Dopo due giornate intense, abbiamo lasciato alle spalle i verdi e misteriosi Carpazi, ritrovandoci immersi nelle pianure gialle e infuocate della Romania, dove il termometro segna 37 gradi.
Ci svegliamo a Pârâul Rece, quasi al valico. Ci aspetta un ultimo tratto di salita prima di iniziare la discesa. Anche se pedaliamo su una strada trafficata, gli occhi di tutti sono rivolti alla foresta, sperando di scorgere un’ombra nera tra gli alberi, un orso forse. Ma invano.
La discesa inizia accompagnata da una lunga e inspiegabile coda di automobili e camion quasi fermi. Forse un incidente. Procediamo lentamente lungo la fila, per chilometri. Lungo la strada, bambini vendono cestini di more e lamponi agli automobilisti in attesa, mentre una sfilza di bancarelle propone pelli, oggetti in legno e cianfrusaglie che sembrano più tirolesi che rumene.
La fila di veicoli si snoda per 15 chilometri, fino a Sinaia, la “Perla dei Carpazi”, celebre località turistica con montagne verdi d’estate e piste da sci innevate d’inverno, dove risiede il famoso castello di Peleș, considerato uno degli edifici più belli d’Europa.
Non c’è stato alcun incidente; il collo di bottiglia è proprio Sinaia, complice una rete stradale insufficiente.
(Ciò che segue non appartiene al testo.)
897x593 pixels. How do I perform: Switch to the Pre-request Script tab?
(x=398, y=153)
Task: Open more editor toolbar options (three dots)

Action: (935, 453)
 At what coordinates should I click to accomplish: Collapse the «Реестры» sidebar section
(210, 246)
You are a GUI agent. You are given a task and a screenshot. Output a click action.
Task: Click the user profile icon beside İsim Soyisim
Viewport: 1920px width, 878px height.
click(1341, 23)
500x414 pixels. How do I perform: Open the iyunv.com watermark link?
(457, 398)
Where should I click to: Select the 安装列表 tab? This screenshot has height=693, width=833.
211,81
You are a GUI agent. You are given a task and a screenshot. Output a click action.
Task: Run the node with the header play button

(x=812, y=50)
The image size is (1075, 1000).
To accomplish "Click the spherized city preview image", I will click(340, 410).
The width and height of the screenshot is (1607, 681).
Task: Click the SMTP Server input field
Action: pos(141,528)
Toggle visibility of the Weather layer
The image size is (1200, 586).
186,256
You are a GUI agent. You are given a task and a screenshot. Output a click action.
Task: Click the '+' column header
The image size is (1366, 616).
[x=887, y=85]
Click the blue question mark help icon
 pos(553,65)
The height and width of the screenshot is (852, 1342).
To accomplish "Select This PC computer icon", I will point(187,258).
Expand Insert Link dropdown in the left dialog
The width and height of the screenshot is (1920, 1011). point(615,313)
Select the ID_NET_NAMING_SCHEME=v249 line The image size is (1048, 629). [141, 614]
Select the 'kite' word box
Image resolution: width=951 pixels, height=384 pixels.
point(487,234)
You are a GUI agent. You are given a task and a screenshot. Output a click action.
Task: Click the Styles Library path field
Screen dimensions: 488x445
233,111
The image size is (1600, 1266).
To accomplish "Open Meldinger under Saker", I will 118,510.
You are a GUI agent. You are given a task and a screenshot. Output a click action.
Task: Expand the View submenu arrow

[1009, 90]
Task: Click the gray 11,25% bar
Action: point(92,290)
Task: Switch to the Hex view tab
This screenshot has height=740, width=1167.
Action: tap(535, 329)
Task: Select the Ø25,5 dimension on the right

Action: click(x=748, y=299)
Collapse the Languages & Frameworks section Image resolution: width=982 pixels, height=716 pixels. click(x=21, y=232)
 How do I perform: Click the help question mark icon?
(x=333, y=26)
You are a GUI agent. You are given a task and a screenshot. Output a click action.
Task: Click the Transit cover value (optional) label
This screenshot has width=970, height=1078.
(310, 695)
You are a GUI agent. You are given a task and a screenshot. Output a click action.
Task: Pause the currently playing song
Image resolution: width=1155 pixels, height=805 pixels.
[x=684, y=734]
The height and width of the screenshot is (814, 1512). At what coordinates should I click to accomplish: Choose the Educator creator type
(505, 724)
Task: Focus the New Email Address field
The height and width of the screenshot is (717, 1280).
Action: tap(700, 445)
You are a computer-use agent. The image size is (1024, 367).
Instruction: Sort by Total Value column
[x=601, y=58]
Ci fermiamo nella pittoresca località per visitare il castello. Saliamo lungo una strada acciottolata per avere conferma, ancora una volta, che i monumenti famosi non ci vogliono. Il castello è completamente avvolto dalle impalcature e da tendoni per la ristrutturazione.
Attraversiamo la piccola località turistica, affollata di persone, e ci fermiamo in un parco per un pranzo leggero acquistato al supermercato, quando inizia a piovere. L’iniziale pioggerella si trasforma presto in un acquazzone, costringendoci a cercare riparo sotto una tettoia.
Con ancora più di venti chilometri da percorrere, attendiamo che la pioggia diminuisca, indossiamo le giacche impermeabili e ripartiamo. Non ci fermiamo più fino a Breaza, una cittadina circondata dalle colline subcarpatiche, dove ci accoglie una signora dalla carnagione bianchissima ed i capelli nero corvino. Se l’avessimo incontrata al castello di Dracula, avremmo potuto dubitare del suo essere viva. Dopo un po’ di relax, ceniamo in un vicino bistrot tra hamburger e piatti tipici per poi andare a letto.
La mattina seguente è luminosa e soleggiata. Facciamo colazione in camera con la nostra scorta di cibo, custodita nella dispensa mobile, ovvero borsa della bici di Michelangelo. Il caldo è già soffocante, con temperature mattutine ben sopra i trenta gradi.
Scendiamo di altitudine, lasciando il verde delle foreste per i campi di mais bruciati dal sole. Pedaliamo su strade secondarie a ritmo sostenuto, dovendo percorrere circa ottanta chilometri.
Attraversiamo piccoli paesi, dove non c’è molto da vedere, se non qualche mini market per una bibita fresca o un frutto. Incontriamo carretti trainati da cavalli carichi di fieno, legna o verdure, un affascinante spaccato della vita rurale rumena.
Gli ultimi quindici chilometri sono su strade sterrate e polverose, tra cantieri e mezzi pesanti che asfaltano nuove strade.
Finalmente arriviamo a Tâncăbești, l’ultima tappa prima di Bucarest. Abbiamo affittato due piccoli monolocali sul lago. Gli appartamenti, moderni e funzionali, si affacciano con un terrazzino sullo specchio d’acqua.
Oggi è previsto un altro dei riti indissolubili dei nostri viaggi: la spaghettata aglio, olio e peperoncino. Micky ed io usciamo a fare la spesa, mentre Michelangelo e Niccolò rimangono al fresco dell’aria condizionata. Fuori, il termometro segna trentasette gradi. Dopo un po’ di relax, cuciniamo e ci godiamo la spaghettata davanti a un tramonto sul lago. Domani arriveremo nella capitale.